> WRITTEN EXERCISE
Could you reproduce the listing below word for word, from the line containing "You are a GUI" through the end of the listing, leaving out the pictures?

> LISTED RECORDS
···

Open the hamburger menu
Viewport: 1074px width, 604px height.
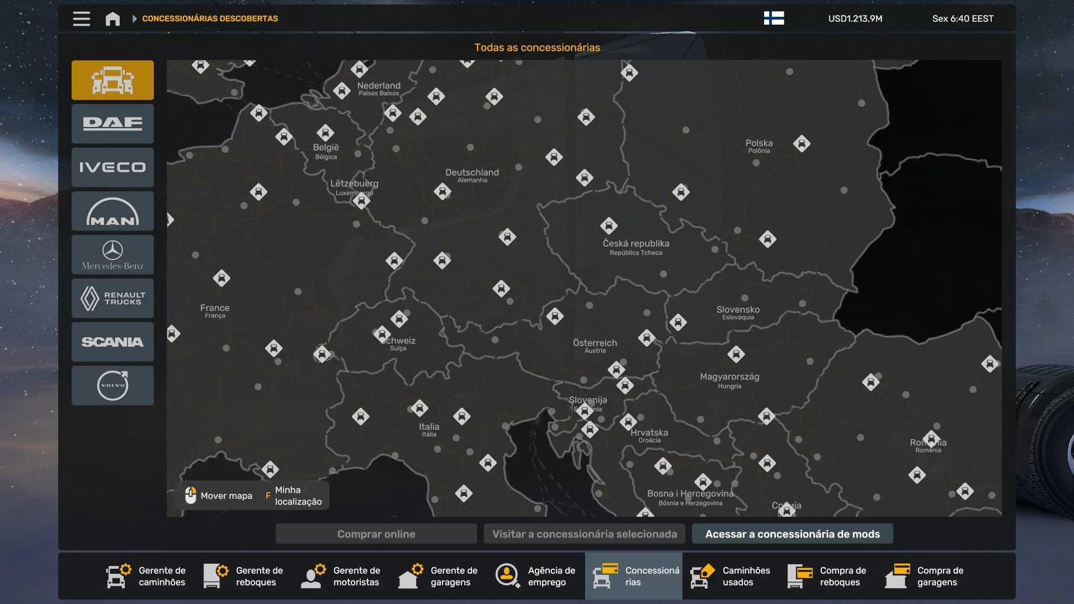click(81, 18)
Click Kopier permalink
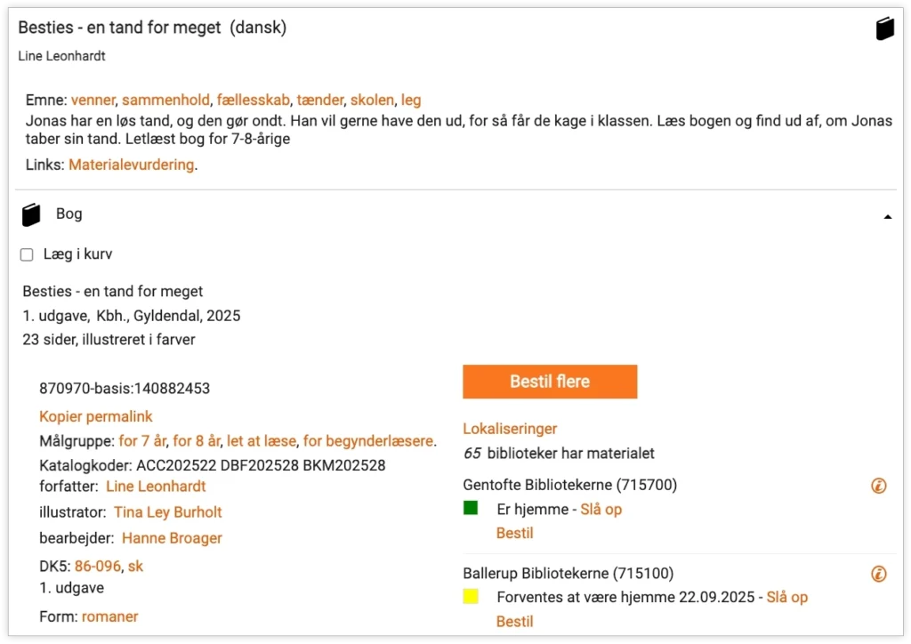Screen dimensions: 911x644 point(96,416)
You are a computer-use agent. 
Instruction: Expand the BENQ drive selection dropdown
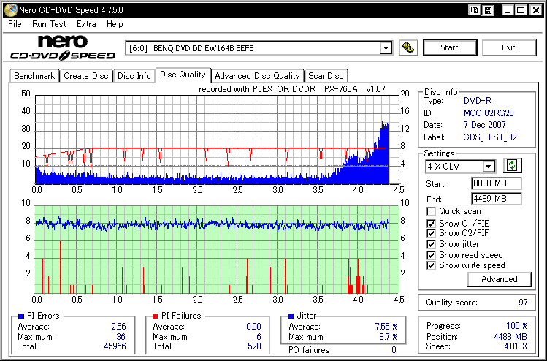[386, 48]
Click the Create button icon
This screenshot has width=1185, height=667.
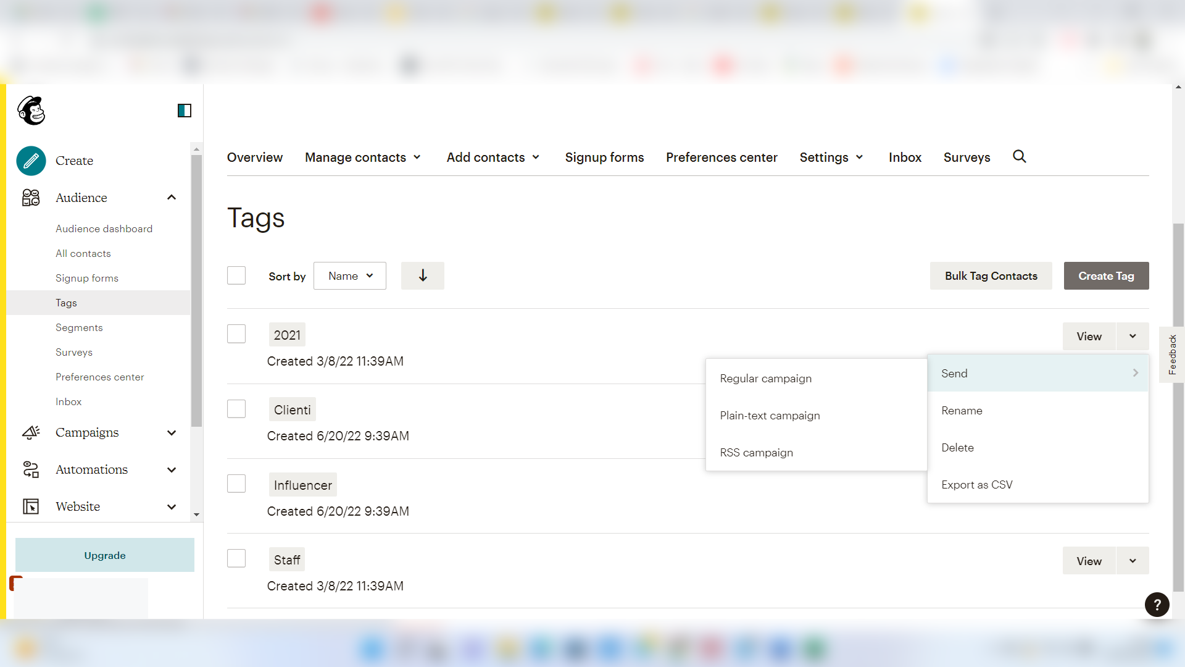[30, 161]
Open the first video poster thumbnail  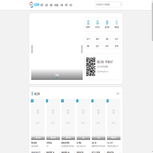tap(38, 119)
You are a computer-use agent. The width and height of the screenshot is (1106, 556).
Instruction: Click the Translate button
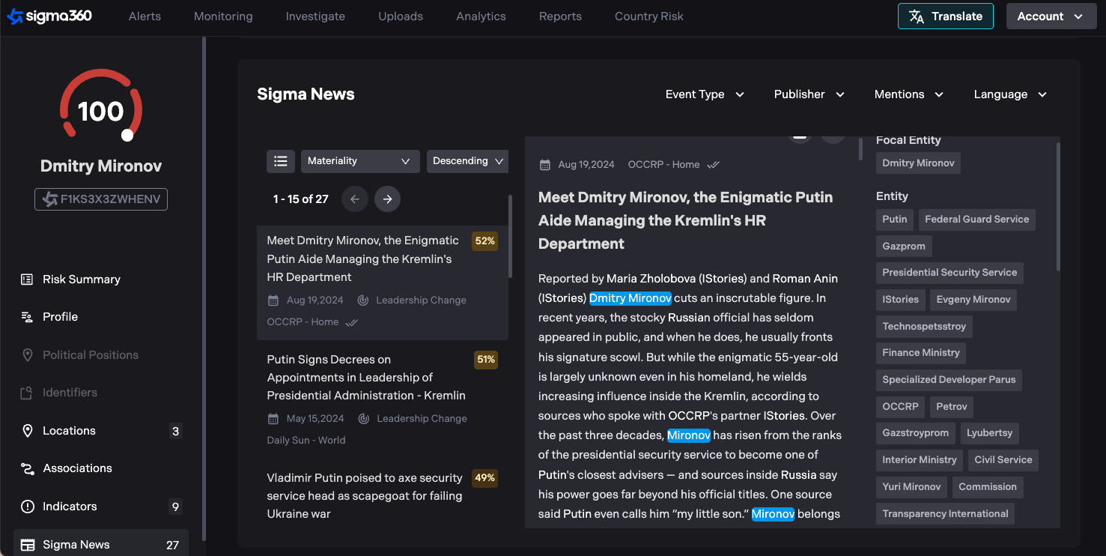coord(945,16)
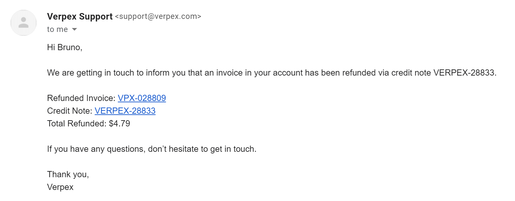Image resolution: width=515 pixels, height=201 pixels.
Task: Expand recipient details arrow beside "to me"
Action: [74, 29]
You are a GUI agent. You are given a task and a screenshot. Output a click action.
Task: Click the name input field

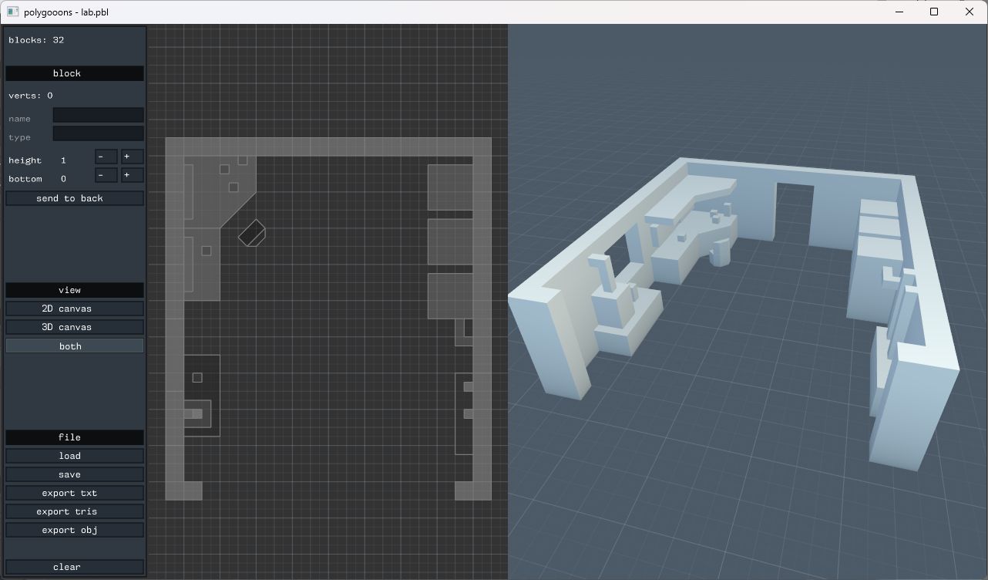click(x=98, y=116)
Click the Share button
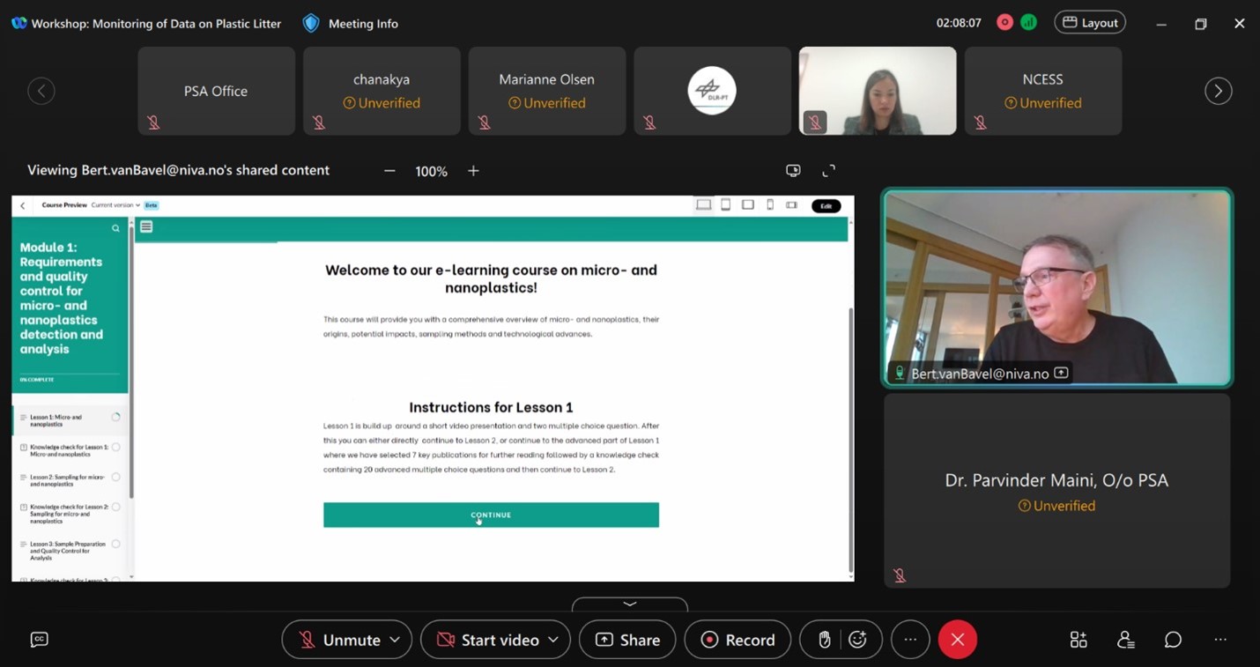 pos(627,640)
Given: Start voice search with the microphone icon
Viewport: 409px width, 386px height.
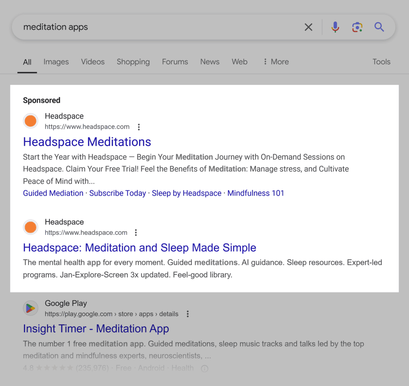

···

> FINAL ANSWER
You are a GUI agent. You are given a task and a screenshot. Output a click action.
Task: Click the name input field

click(x=98, y=116)
Click the Share button
 pos(627,640)
Given: Start voice search with the microphone icon
Viewport: 409px width, 386px height.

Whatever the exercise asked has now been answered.